How far has the AVMA Communications Division come in the past three years?
J.B. Hancock, director of the AVMA Communications Division, responds:
When I accepted this position in November 2004, there were four full-time people and a need for more effective AVMA communications efforts. Today we are 15 people strong and recruiting for a communications manager at the Governmental Relations Division in Washington, D.C. The Communications Division has evolved into an integrator that touches many other divisions, organizations, and stakeholders.
I thought it was imperative very early on to achieve some successes—one of which was AVMA News Bytes, a compendium of news stories of interest to the profession, including any mentions of the AVMA or AVMA members. We originally distributed News Bytes to AVMA leaders, many of whom forwarded it to peers around the world. Because it's proved to be so popular, we've made News Bytes available via an RSS feed so anyone in the world can download it every workday.
Another early success in Communications was the establishment of the State Legislative and Regulatory Affairs Department. The department was the culmination of an effort by state VMAs to secure the help of the AVMA in dealing with state issues that directly affect our members. The staff of that department has done a magnificent job of making the initiative into a reality that I think exceeds expectations.
What's new with the Communication Division?
We've been working all year on a system that will allow people to order brochures and other publications online. We recently introduced an online calculator that allows members to compare their salaries with the salaries of veterinarians in similar situations (see page).
Within Media Relations, we've launched AVMA Health News Bytes, which we distribute monthly to human-health reporters.
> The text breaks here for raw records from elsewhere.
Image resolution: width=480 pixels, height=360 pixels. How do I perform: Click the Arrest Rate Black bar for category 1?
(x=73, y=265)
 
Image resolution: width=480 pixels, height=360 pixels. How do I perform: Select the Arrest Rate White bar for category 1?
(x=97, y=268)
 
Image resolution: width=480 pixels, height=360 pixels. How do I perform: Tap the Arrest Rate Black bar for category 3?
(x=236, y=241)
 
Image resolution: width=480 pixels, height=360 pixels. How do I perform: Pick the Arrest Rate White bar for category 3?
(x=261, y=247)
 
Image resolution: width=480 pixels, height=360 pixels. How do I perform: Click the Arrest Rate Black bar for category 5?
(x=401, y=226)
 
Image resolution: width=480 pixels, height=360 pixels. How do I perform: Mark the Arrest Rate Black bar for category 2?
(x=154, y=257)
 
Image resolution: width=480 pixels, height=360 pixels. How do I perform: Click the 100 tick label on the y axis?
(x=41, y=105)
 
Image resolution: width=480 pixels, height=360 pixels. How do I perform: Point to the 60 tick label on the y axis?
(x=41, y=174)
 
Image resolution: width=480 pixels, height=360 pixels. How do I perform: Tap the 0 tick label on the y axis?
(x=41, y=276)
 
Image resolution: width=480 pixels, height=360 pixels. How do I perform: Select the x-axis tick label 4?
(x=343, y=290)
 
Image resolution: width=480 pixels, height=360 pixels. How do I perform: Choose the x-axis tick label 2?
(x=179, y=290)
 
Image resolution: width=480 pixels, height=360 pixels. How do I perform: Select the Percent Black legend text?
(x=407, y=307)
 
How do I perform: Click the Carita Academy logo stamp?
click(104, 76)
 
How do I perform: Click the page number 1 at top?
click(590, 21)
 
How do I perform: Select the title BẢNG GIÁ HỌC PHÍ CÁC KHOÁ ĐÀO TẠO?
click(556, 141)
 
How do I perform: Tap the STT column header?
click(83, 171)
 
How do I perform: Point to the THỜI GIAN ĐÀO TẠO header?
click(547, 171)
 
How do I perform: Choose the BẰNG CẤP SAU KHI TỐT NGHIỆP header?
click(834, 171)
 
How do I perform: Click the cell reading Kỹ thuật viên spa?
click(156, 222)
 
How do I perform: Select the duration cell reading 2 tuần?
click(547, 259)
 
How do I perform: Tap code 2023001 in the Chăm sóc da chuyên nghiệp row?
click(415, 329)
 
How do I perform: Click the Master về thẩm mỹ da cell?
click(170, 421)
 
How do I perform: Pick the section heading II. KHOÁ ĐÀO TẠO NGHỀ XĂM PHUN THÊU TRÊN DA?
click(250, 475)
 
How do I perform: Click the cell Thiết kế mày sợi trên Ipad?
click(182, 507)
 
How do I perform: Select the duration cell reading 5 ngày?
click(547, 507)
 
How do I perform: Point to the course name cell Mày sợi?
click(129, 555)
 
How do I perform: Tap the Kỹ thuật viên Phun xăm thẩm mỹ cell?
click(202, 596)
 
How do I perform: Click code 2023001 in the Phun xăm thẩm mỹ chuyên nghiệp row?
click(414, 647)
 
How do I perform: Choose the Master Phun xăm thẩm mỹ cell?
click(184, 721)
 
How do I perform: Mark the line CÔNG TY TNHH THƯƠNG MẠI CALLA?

This short compendium gives reporters story ideas from veterinary research with implications for human health. I did not expect to see results for nine months to a year, but we've already had reporters pick up stories.
Now we're launching AVMA@Work, an electronic newsletter that will go out to members who opt in through our Web site. The goal of AVMA@Work is to let our members know about some of the fascinating things that are going on at headquarters and at the Governmental Relations Division. We think our members will be pleasantly surprised to discover all the ways that the AVMA is working on their behalf.
Several AVMA divisions have been working collaboratively on Web pages that will provide information relevant to the lack of veterinarians in food supply medicine and public health. Perhaps the biggest contribution from the Communications Division is an effort by the Marketing Department. The department compiled huge amounts of data and created maps for every state that pinpoint, county by county, the locations with shortages of food supply veterinarians.
Also, we just finished a new version of the AVMA's career DVD. This is the first time it's been in the DVD format, the first time it has been in both English and Spanish, and the first time it has been closed-captioned for the hearing impaired. The video now has the look and feel of a fast-paced, hard-hitting detective show for an audience from middle school through high school. All the kids we've shown it to love it. The video is being duplicated and will be available by Oct. 1 (see page).
Any other thoughts about the division?
Only that we've just begun. We've accomplished a lot in the past three years, but the staff members haven't slowed down at all and are constantly coming up with new ideas. We are exploring online social networking, 3-D Internet possibilities, podcasting, local-access television, more tools for state VMAs, more statistical analyses, and many other initiatives—each of which, we hope, will reach out and benefit all our members and constituent groups.
Correction: An earlier version of this article gave an inaccurate time frame for the establishment of the AVMA Communications Division. The AVMA created the division in 2001.